Claude concluded that the best way to do it would be to set up a small Flask app with Stripe (payment processing) and Resend (emailing) integrations. I already have a Stripe account for NLRB Research, so Claude walked me through how to create a new product on Stripe and how to get the relevant Stripe secrets/keys. It also walked me through how to set up a Resend account and get a Resend API key. It instructed me not to share those keys with Claude, which was reassuring, and then proceeded to write the Flask app, edit my nginx (server) configuration, and create a systemd entry that launches everything. The systemd entry had three empty variables where I was told to paste my Resend/Stripe keys, which I did.
And it worked. I am selling my book without paying a platform fee.
Conclusion
As I noted in my prior post about AI, I find all of this stuff incredibly useful. In some of the more practically minded LLM discourse (not the philosophical discourse), I keep seeing this painful phrase “solopreneur” and I guess that is what I am and have been for the last 10 years or so, with all of my projects. I’ve never hired an employee and only occasionally hire outside contractors, like writers, editors, and designers for People’s Policy Project.
For someone in my situation, LLMs enable me (1) to do different stuff than I have ever done before because it has abilities I do not, (2) to do more stuff than I have previously been able to do because it works faster, and (3) to in-house things I would have previously had to outsource to a particular person (like an editor) or to a service (like an e-commerce platform).

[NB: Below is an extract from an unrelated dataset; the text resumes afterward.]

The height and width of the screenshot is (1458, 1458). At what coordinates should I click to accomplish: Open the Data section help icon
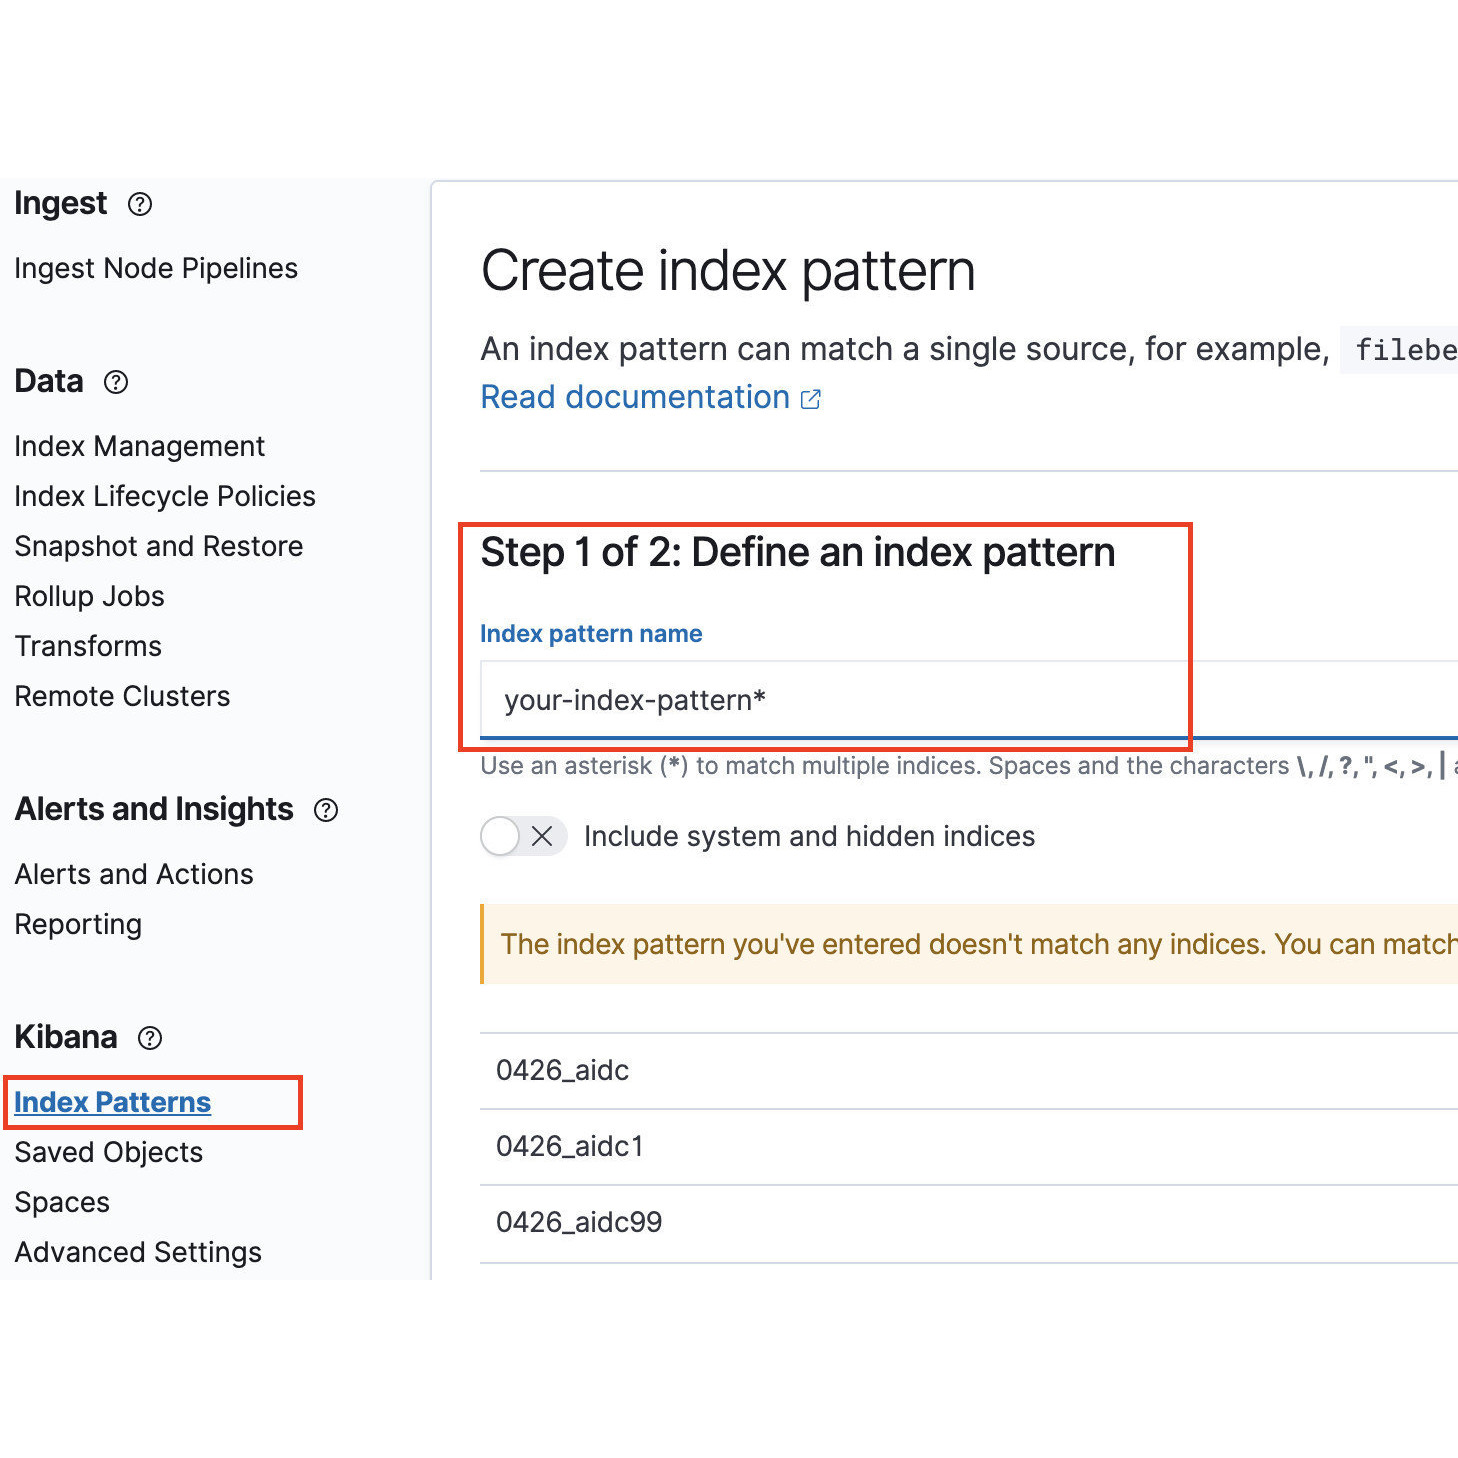pyautogui.click(x=117, y=382)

But one thing I think we can see with this book is that the LLMs are not just labor-replacing and productivity-expanding, but can, in some circumstances at least, enable the production of totally new things. Obviously there are other labor law introductions and reference books. But this particular method of deriving the law from 10,000 carefully selected cases is not something that would have been feasible without LLMs. In the absence of LLMs, the only option for producing a book like this is to use expert judgment. This can also be useful (indeed I used some of that in writing this book), but it is not the same product.
I do think this book will be useful for certain kinds of people who I hope will buy it. But I think the process of making it was also very useful as far as skill-building goes. LLMs look poised to become a standard aspect of most white-collar professions in the future. So better to get ahead of such things than get left behind.